- [Dataset entries]:
- Opening Delimiter -
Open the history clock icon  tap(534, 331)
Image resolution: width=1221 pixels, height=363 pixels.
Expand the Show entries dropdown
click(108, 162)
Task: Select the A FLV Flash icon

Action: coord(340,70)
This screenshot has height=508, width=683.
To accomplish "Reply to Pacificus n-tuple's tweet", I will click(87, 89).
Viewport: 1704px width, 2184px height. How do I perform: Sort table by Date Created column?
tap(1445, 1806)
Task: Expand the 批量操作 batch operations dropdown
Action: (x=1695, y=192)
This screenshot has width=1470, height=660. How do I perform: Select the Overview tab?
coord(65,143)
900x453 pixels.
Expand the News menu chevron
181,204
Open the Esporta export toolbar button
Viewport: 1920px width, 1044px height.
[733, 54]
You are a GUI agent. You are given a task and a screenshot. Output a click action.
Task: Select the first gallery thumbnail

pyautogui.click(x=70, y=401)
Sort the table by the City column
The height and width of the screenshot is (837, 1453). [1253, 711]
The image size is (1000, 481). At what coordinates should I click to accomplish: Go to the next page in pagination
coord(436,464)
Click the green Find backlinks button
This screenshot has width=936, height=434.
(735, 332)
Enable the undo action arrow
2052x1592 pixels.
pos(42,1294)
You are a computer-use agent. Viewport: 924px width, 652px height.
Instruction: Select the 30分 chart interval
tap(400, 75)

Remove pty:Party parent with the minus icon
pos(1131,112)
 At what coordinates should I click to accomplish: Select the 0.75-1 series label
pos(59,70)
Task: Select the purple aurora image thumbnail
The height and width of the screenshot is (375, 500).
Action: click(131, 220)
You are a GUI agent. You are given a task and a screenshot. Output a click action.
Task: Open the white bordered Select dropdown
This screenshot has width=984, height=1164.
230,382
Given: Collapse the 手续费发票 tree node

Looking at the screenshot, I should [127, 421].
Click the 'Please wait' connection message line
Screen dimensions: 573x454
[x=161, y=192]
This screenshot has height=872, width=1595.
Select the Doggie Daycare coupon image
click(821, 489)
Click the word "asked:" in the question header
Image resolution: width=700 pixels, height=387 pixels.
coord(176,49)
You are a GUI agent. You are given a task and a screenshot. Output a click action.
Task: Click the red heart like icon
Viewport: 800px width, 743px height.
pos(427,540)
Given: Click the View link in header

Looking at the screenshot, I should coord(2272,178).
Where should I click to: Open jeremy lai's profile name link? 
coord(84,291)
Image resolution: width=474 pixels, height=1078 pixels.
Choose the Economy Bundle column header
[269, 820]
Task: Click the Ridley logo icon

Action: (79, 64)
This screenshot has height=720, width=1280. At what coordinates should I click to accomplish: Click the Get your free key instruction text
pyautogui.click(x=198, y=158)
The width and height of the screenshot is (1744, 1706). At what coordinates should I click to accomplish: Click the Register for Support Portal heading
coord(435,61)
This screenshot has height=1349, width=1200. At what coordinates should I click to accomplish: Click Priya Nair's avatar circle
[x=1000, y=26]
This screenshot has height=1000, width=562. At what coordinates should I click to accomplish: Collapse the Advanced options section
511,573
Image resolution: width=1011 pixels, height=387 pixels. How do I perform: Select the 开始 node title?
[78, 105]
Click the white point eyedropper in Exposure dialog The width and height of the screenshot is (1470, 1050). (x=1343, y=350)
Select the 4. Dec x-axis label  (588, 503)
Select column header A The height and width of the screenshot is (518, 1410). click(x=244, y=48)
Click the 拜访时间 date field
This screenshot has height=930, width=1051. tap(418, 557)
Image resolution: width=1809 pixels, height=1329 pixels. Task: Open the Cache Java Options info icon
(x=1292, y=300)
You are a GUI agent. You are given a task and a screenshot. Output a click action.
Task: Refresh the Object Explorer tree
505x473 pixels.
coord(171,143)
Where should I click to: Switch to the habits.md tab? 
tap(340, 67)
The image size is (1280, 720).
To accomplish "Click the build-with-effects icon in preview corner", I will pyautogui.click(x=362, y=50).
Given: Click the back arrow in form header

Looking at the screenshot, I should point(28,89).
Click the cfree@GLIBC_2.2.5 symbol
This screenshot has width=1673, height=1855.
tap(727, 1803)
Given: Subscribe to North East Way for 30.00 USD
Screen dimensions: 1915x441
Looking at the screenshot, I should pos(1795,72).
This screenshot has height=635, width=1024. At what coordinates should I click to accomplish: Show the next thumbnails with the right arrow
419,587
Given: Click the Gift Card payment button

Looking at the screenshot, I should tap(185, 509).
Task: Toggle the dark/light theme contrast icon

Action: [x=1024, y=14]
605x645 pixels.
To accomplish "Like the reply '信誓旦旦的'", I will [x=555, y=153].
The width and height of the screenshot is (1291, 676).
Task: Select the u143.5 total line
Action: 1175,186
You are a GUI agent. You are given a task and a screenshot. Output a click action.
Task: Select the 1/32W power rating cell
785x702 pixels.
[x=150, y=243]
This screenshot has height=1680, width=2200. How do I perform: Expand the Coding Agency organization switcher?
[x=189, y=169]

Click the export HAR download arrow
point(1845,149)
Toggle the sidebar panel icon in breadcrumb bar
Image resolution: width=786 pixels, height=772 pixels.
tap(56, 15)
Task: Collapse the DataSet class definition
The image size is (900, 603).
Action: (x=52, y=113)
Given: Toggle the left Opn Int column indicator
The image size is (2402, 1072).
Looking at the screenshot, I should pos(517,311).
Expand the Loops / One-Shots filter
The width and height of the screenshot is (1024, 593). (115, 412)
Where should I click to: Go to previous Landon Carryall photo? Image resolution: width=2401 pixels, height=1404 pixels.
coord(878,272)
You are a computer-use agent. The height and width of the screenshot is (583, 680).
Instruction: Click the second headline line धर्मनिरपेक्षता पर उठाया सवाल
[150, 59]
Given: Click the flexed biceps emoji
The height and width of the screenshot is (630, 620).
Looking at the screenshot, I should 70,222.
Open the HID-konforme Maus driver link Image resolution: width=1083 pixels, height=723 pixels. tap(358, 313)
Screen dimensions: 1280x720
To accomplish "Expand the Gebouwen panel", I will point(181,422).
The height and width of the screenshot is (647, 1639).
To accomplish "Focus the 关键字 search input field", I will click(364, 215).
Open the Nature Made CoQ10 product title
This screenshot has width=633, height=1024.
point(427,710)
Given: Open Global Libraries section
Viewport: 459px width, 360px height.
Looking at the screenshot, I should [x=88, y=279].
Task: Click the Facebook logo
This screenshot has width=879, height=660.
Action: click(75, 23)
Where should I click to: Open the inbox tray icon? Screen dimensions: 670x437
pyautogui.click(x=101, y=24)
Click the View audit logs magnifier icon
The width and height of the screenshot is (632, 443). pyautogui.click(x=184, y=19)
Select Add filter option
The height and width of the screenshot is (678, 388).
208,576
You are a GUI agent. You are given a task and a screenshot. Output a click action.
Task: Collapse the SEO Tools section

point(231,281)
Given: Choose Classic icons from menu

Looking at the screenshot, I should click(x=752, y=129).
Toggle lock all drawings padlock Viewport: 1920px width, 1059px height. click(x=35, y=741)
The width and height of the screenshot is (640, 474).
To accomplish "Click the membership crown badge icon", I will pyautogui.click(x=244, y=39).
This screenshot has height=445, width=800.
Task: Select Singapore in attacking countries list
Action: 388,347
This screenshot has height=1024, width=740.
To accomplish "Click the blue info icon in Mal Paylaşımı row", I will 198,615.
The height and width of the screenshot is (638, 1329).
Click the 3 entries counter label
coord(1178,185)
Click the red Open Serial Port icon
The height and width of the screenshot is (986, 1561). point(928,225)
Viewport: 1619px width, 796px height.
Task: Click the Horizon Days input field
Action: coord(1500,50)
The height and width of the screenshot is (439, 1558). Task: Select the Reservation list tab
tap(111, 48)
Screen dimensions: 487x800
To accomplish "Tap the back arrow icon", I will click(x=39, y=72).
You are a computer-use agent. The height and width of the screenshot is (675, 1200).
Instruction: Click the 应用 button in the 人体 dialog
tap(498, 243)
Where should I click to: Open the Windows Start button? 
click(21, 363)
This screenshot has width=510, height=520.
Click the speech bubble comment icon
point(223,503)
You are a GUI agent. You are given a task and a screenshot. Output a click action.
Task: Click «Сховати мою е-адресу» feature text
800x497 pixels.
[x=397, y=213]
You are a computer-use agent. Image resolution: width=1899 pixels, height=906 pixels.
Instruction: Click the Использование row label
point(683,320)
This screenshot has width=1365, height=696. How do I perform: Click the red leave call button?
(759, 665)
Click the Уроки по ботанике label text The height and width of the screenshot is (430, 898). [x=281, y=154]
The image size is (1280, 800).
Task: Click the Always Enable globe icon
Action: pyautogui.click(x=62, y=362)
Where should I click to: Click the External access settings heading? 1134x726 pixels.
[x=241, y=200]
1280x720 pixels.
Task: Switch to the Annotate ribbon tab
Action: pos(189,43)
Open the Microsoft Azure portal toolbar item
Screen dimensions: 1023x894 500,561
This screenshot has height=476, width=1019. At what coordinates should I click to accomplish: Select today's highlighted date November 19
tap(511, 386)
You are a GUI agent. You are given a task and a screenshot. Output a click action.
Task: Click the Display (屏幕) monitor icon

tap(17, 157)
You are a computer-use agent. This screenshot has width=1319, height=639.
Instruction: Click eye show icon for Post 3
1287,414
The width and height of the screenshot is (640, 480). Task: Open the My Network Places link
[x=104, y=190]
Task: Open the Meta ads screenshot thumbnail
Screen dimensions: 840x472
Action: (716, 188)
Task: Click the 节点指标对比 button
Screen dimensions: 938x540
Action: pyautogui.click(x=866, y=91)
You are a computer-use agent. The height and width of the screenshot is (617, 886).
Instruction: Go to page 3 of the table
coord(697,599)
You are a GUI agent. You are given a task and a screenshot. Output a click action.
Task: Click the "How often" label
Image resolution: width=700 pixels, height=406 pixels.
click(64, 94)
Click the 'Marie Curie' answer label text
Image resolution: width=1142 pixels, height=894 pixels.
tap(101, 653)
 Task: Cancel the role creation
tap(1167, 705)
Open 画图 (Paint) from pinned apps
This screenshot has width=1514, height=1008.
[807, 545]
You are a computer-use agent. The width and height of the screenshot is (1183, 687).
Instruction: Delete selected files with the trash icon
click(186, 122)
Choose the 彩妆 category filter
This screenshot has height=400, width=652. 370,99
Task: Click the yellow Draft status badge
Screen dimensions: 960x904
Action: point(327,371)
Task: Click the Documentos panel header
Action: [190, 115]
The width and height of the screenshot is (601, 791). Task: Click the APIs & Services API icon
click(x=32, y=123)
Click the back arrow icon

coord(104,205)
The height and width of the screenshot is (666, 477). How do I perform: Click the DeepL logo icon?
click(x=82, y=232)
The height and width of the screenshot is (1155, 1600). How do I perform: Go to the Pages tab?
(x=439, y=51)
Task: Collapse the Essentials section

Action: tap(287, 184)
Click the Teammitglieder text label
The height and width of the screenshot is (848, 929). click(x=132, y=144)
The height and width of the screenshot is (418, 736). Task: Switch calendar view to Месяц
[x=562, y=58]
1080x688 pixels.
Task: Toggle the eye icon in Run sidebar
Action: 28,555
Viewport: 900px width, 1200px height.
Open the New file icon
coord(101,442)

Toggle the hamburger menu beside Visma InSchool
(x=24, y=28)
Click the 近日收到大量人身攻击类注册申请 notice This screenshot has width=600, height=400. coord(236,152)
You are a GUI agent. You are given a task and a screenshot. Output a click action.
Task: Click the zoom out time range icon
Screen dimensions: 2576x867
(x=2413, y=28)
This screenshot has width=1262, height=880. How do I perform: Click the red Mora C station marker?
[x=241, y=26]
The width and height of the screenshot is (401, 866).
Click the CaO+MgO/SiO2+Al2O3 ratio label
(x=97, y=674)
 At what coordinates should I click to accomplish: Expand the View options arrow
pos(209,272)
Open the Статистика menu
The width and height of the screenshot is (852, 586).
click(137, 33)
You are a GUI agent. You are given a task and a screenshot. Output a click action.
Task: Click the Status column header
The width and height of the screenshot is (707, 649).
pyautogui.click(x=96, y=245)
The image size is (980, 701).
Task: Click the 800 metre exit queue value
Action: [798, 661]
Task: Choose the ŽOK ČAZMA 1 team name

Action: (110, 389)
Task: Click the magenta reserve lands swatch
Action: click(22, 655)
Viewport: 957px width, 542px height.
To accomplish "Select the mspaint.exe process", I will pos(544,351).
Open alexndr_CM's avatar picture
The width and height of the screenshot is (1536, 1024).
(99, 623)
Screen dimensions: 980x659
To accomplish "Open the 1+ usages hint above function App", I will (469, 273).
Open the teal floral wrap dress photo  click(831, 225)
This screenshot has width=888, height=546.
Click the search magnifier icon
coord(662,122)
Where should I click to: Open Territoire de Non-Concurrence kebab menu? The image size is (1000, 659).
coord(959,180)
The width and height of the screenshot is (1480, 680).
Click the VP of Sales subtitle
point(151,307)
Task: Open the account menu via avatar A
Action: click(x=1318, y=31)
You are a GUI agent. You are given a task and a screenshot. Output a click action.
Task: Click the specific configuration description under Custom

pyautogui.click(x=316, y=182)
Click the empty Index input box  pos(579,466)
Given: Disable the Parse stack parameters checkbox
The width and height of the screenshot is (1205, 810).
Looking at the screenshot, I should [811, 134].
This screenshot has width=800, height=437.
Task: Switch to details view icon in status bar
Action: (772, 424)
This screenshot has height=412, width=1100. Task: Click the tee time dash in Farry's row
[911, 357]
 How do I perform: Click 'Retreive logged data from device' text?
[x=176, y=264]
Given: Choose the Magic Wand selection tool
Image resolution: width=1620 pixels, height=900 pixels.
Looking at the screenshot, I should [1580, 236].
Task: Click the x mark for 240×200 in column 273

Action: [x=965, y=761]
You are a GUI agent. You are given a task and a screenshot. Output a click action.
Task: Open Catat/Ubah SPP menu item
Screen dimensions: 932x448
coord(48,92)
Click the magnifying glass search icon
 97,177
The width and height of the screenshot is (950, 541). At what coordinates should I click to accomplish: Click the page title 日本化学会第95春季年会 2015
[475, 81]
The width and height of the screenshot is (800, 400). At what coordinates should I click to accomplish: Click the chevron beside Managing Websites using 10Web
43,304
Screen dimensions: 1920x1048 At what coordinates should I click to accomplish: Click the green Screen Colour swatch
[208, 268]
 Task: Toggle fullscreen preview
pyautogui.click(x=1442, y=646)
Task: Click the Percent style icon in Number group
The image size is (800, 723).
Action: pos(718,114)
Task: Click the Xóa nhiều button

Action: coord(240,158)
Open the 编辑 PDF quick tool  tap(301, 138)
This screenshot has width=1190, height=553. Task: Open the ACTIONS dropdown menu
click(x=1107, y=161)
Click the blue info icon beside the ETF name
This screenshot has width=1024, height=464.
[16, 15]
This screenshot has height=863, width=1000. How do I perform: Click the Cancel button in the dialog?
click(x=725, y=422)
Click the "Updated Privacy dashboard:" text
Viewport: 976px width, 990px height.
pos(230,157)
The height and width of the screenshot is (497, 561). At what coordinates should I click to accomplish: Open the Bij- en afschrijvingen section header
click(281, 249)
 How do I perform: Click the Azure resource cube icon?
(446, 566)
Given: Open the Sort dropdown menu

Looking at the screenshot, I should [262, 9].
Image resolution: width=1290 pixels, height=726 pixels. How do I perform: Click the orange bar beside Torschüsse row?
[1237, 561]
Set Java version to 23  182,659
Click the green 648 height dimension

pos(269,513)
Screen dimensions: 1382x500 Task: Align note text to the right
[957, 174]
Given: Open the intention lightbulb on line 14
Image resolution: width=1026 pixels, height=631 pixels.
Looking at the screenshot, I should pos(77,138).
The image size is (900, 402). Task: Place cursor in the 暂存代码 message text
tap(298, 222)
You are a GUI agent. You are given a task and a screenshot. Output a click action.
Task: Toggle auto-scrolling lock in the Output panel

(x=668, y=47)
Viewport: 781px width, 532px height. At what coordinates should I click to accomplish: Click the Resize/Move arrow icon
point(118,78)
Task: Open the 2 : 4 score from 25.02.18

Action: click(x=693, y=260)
- Closing Delimiter -
- [Exercise requirements]: Out of the data above, transcribe exactly and only the lines starting with the line that has "This screenshot has height=1000, width=562." and going on through the line that has "Click the cfree@GLIBC_2.2.5 symbol", both included.

- [Answer area]:
This screenshot has height=1000, width=562. At what coordinates should I click to accomplish: Collapse the Advanced options section
511,573
Image resolution: width=1011 pixels, height=387 pixels. How do I perform: Select the 开始 node title?
[78, 105]
Click the white point eyedropper in Exposure dialog The width and height of the screenshot is (1470, 1050). (x=1343, y=350)
Select the 4. Dec x-axis label  (588, 503)
Select column header A The height and width of the screenshot is (518, 1410). click(x=244, y=48)
Click the 拜访时间 date field
This screenshot has height=930, width=1051. tap(418, 557)
Image resolution: width=1809 pixels, height=1329 pixels. Task: Open the Cache Java Options info icon
(x=1292, y=300)
You are a GUI agent. You are given a task and a screenshot. Output a click action.
Task: Refresh the Object Explorer tree
505x473 pixels.
coord(171,143)
Where should I click to: Switch to the habits.md tab? 
tap(340, 67)
The image size is (1280, 720).
To accomplish "Click the build-with-effects icon in preview corner", I will pyautogui.click(x=362, y=50).
Given: Click the back arrow in form header

Looking at the screenshot, I should point(28,89).
Click the cfree@GLIBC_2.2.5 symbol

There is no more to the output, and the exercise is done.